Мне было в чём каяться. Отношения с женой и дочерью, с которыми не живу уже несколько лет. Новая любовь. Безуспешные попытки воцерковиться. Заказы на левую рекламу в газете. Ежевечерние редакционные пьянки. Да много ещё чего. Я журналист и живу в смутные времена. Я человек.
Была не была!
Подойдя поближе к батюшке, я начал рассказывать, но он прервал меня в самом начале.
– Всё знаю. Вставай на колени.
Почти помимо воли я преклонил колена и ощутил на голове лёгкое бремя епитрахили.
– Господь и Бог наш, Иисус Христос, благодатию и щедротами Своего человеколюбия да простит ти чадо Евгения, и аз недостойный иерей Его властию мне данною прощаю и разрешаю тя от всех грехов твоих, во Имя Отца и Сына, и Святаго Духа. Аминь.
Слушая знакомые слова разрешительной молитвы и почти физически чувствуя, как бремя грехов покидает душу, я всё думал, думал: "Неужели и правда знает? Откуда?.." Я был в опасном состоянии доверчивого недоверия. Для моей работы это катастрофа. Но сейчас я не работал.
Когда пришло время освящения Даров, отец Силуан благоговейно снял клобук. Несмотря на святость действия, я невольно вздрогнул – голова настоятеля была повязана плотной чёрной повязкой. Неужели он служит с повреждённой головой? Ведь кровоточивым нельзя… Впрочем, никакого кровавого пятна по повязке не расплывалось. Мало ли что у него там…
Когда я подходил к причастию, позади опять защёлкала камера. Батюшка этого как будто не заметил.
После завтрака – горячий хлеб с прошлогодним черничным вареньем и травяной чай – начался долгий, жаркий и исполненный трудов день. Монастырское хозяйство было небольшим, но для двух человек работы более чем достаточно. Две лошади, требующие сена, огород, грибы-ягоды в лесу, рыба в озере – всё надо заготавливать, иначе зимой зубы на полку. Да маленькая хлебопекарня. Да восстановление храма. И много-много всего.
Я всё время старался оказаться рядом со старцем. Интервью он мне, конечно, даст, но очень полезно видеть его в привычной обстановке, понаблюдать, может быть, услышать пару интересных фраз. Но настоятель словно бы читал мои мысли и всё время отсылал от себя подальше – благословлял то строить поленницу, то помочь отцу Пахомию в пекарне, то набрать в лесу крупной сладкой земляники к вечере.
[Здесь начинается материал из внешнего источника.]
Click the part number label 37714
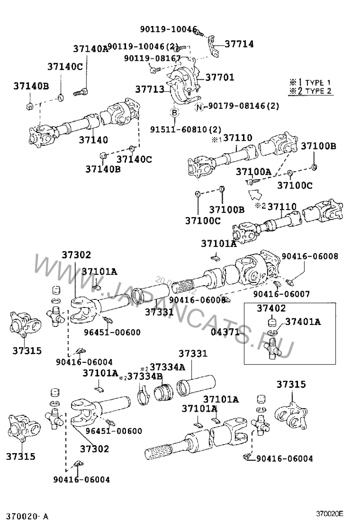239,44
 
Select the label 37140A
90,49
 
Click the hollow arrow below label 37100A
255,195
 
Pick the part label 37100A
254,172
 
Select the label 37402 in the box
272,308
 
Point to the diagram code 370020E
329,513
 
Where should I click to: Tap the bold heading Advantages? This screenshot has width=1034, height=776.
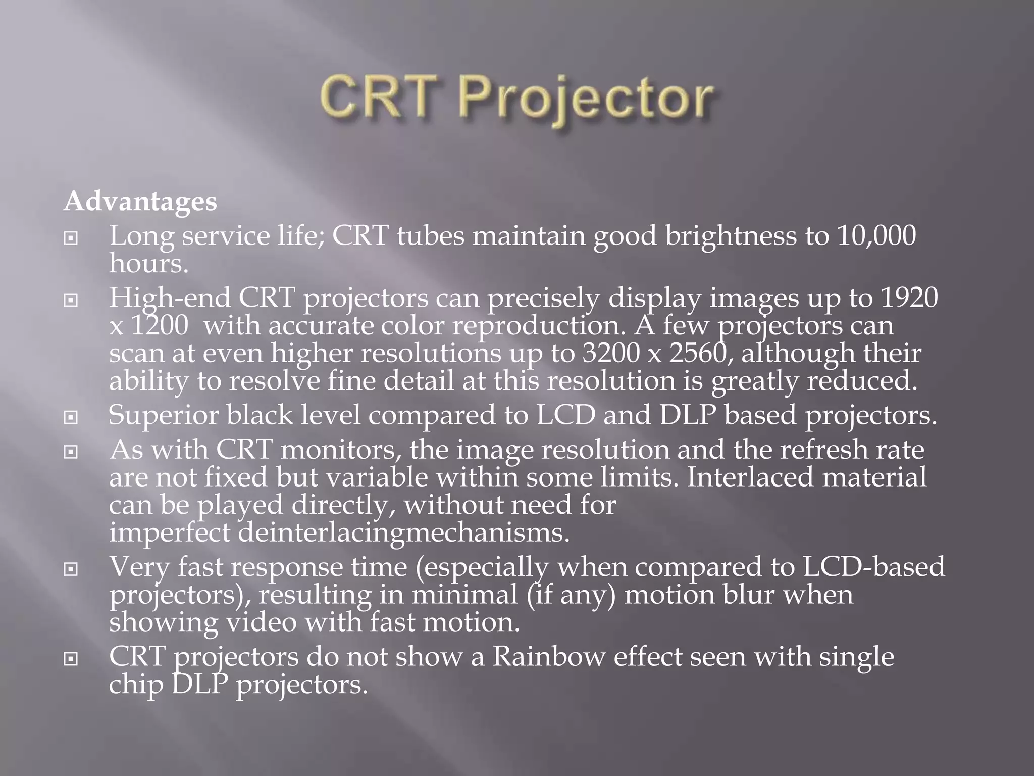click(140, 202)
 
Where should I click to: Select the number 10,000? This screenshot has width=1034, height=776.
click(876, 236)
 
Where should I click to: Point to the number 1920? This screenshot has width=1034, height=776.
click(909, 298)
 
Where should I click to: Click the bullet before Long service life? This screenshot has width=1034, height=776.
click(71, 238)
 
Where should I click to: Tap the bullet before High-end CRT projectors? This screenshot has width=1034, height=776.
click(71, 300)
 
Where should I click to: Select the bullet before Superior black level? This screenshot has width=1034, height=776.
click(71, 417)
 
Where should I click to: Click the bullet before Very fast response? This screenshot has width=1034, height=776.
click(71, 569)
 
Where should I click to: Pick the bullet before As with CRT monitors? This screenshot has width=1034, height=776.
click(71, 451)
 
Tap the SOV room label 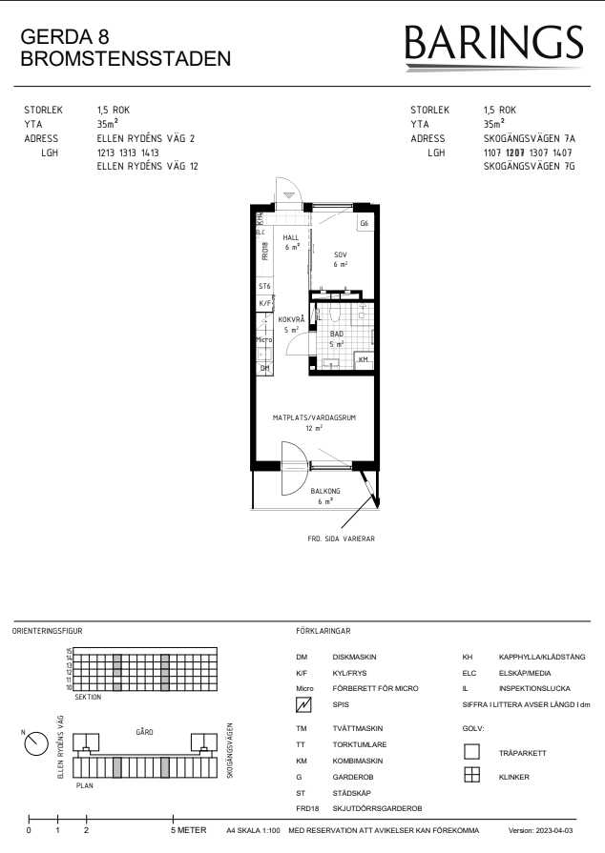[x=341, y=254]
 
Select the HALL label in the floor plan [x=291, y=237]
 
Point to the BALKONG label [x=325, y=491]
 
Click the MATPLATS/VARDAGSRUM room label [x=314, y=417]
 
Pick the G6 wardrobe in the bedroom [x=365, y=223]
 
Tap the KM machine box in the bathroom [x=364, y=360]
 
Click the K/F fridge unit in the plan [x=264, y=304]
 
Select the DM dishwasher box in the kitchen [x=264, y=368]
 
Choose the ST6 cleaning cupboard [x=264, y=286]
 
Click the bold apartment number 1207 [x=515, y=152]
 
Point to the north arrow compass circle [x=36, y=743]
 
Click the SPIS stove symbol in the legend [x=303, y=704]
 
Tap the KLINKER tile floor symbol [x=471, y=775]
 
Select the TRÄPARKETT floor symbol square [x=471, y=752]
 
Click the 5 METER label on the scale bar [x=189, y=830]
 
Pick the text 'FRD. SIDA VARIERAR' [x=342, y=539]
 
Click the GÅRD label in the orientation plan [x=144, y=732]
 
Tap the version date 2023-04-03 [x=553, y=831]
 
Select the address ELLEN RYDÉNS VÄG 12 [x=148, y=167]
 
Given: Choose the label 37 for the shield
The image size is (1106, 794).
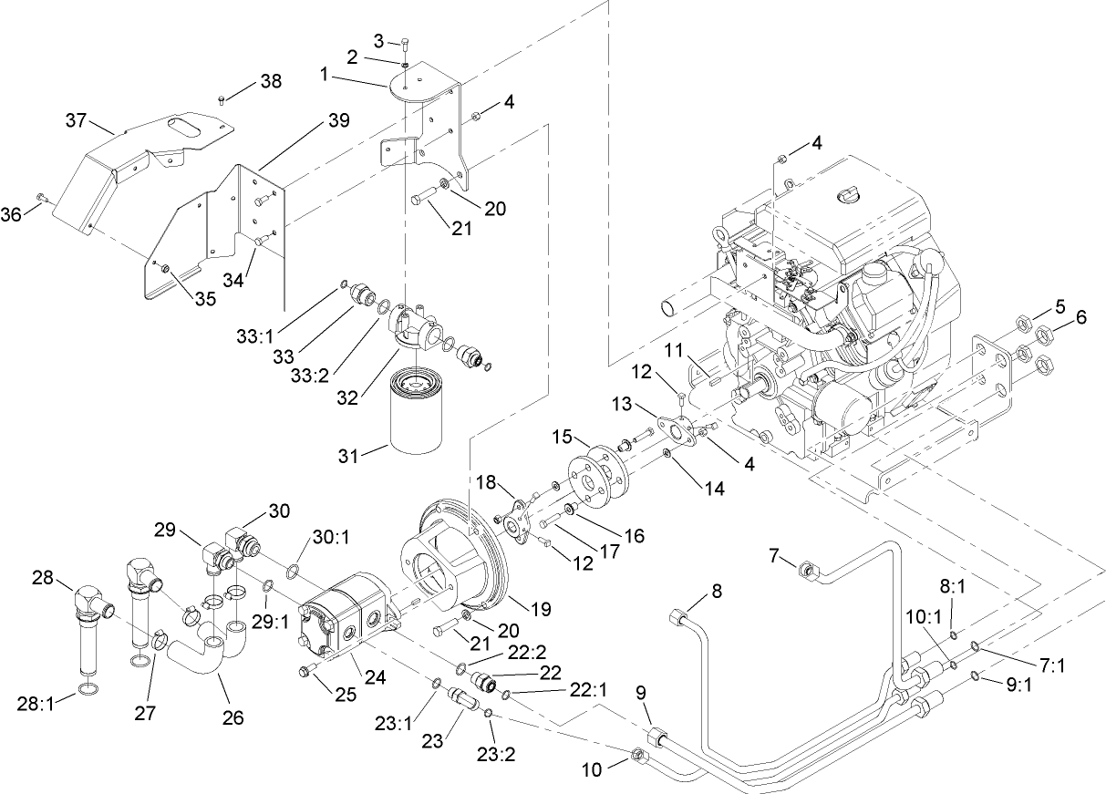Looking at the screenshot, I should (x=77, y=119).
Придя из леса с полным лукошком, я случайно подсмотрел поразительную картину. Сашка, который весь день крутился у всех под ногами, то и дело щёлкая камерой, видимо, совсем раскис. Во всяком случае я знал, что морфин он себе колет в самом крайнем случае. Наверное, тот как раз настал. Метастазы уже пошли парню в ноги, и боли, надо думать, были страшными. Серый Саша сидел на бревне, дрожащей рукой пытаясь попасть в вену. Неведомо откуда чёрным вороном возник отец Силуан – закатное солнце на миг заслонила его развевающаяся ряса. Он молча взял шприц, сказал Саше что-то, легко и быстро коснулся рукой его головы. Сашка как сидел, так и остался, а настоятель исчез, унося наркотик с собой.
– Как ты? – спросил я, подойдя к фотографу.
Тот поднял на меня глаза. Они были какими-то удивительными – не мутными, не бессмысленными, наоборот, ясными. Слишком ясными.
– Нормально, – ответил он со странным спокойствием, встал и быстро ушёл.
Я только пожал плечами. Если отец Силуан и манипулятор, то его способности в этой области уникальны. Уже это оправдывало мой приезд сюда.
После всенощной настоятель позвал нас в трапезную, вернее, за длинный стол с самодельными лавками на задах храма, где монахи по тёплому времени вкушали плоды земные. После длительного благословения, возглашённого старцем, отцы к трапезе не приступили, хотя на столе уже стояли щавелевые щи, свежевыловленная жареная плотва, зелень с огорода и собранная мной земляника. Горела керосиновая лампа.
– Достоин еси Господи прияти славу и честь и силу, яко Ты еси создал всяческая и волею Твоею суть сотворена, – тихо запел Пахомий.
Настоятель взял початую бутыль церковного кагора, который здесь берегли, словно драгоценность, плеснул чуть-чуть в круглую пиалу, долил тёплой ключевой водой и стал читать греческие молитвы. Сашка изо всех сил таращил глаза и, думаю, жалел, что не взял камеру. Сам я был удивлён побольше его – знал, что происходит необычное.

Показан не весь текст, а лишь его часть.